Saturday, September 5, 2009

Florence Huntley's Forgotten Cookies

Several decades ago, I had a cookie like this at one of those potlucks where people bring their most treasured dishes. It melted in my mouth and was so delicious that I never forgot it. I remember asking the cookie maker how they were made and that she said something about them being in the oven overnight--but then we were interrupted and never finished the conversation.

I never thought it would be so hard to track down a recipe. I was hampered, of course, by having no idea what to call them--meringue? cookies? overnight somethings?--plus, I was searching back in the dark ages before the Internet. Many years later in more enlightened times, I scoured the Internet for the recipe, still with no luck.

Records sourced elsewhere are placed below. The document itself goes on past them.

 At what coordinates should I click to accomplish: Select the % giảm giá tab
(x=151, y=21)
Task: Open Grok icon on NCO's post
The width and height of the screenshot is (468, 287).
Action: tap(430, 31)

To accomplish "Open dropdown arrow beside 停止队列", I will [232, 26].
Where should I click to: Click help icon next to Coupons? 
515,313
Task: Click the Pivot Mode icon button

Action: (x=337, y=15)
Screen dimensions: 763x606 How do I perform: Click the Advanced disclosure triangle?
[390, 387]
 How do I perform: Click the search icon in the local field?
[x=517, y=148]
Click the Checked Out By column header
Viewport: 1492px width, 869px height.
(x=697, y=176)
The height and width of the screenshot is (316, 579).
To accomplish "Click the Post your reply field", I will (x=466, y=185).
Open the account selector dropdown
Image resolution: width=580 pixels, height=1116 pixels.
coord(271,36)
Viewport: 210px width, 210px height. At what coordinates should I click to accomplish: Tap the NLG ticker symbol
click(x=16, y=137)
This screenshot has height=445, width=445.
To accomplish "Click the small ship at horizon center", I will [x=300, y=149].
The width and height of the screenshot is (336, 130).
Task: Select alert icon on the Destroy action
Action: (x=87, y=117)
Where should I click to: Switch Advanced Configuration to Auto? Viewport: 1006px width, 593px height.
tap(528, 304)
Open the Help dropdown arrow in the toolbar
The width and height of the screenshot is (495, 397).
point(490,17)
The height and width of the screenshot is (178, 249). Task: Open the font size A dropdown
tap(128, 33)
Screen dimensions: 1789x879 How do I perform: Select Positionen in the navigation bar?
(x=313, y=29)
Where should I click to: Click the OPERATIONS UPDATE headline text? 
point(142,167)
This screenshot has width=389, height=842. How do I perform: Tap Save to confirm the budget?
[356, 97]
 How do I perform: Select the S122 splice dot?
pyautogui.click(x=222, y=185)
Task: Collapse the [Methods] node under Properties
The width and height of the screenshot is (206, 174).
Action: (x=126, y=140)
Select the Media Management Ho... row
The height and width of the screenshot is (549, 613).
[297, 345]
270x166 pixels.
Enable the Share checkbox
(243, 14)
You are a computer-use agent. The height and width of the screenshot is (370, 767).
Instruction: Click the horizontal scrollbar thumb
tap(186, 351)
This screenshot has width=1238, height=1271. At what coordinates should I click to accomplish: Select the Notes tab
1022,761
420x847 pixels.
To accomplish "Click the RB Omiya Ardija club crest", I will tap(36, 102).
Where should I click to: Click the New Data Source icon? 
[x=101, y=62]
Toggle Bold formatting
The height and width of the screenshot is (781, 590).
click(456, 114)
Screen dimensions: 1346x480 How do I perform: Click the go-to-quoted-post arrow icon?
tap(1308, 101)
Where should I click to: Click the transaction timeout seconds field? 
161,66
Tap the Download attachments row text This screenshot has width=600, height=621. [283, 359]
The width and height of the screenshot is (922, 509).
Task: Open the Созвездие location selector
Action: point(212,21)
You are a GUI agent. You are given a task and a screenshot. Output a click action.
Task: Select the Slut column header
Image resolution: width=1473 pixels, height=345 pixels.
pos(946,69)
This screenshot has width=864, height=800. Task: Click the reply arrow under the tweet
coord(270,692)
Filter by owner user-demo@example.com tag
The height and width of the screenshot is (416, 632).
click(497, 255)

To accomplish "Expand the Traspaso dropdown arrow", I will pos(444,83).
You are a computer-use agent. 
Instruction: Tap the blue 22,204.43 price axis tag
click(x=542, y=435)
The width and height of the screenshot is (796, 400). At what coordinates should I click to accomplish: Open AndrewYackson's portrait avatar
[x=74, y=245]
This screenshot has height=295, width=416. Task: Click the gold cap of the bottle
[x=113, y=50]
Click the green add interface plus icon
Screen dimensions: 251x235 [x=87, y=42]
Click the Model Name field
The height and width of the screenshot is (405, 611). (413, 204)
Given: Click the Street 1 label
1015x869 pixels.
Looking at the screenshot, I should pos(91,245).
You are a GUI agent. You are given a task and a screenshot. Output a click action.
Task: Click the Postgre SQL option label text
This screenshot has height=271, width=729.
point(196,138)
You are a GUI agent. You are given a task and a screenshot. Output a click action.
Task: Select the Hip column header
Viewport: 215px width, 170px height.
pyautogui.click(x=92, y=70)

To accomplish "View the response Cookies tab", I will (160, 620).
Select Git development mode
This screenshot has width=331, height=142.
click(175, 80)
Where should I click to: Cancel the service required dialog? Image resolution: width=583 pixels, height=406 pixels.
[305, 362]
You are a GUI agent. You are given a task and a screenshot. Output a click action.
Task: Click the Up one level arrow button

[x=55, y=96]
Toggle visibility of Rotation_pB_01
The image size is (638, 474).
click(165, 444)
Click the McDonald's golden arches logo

And then, just the other day, I was paging through one of our family's favorite old cookbooks--The Nine Seasons Cookbook, by Pat Haley (published in 1986 by Yankee Books), and there it was! Who knew that I had it right there on the bookshelf all these years? Who knew, indeed, to look for "Florence Huntley's Forgotten Cookies?" Obviously, they were never forgotten by me.

Sadly, the Nine Seasons Cookbook is out of print. That won't stop you--you can just track down a copy online and buy it. You won't be sorry.

3 egg whites
1/2 tsp. cream of tartar
1 cup of sugar
1 tsp. vanilla
1 cup black walnuts, coarsely chopped

Preheat the oven to 400°.

Beat the egg whites with the cream of tartar until soft peaks form. Beat in the sugar gradually and continue until the whites hold a stiff peak.

Fold in the vanilla and nuts. Drop by the teaspoon onto an aluminum foil covered cookie sheet. Place in the preheated oven. Shut the oven door and turn off the heat. Do not peek. Leave the cookies in the oven overnight. Store in an airtight container.

Note: You can substitute ordinary walnuts for the black walnuts or replace the nuts with a 6-oz. package of chocolate chips. A southern version of Forgotten Cookies calls for 1 cup of chopped pecans and the chocolate chips.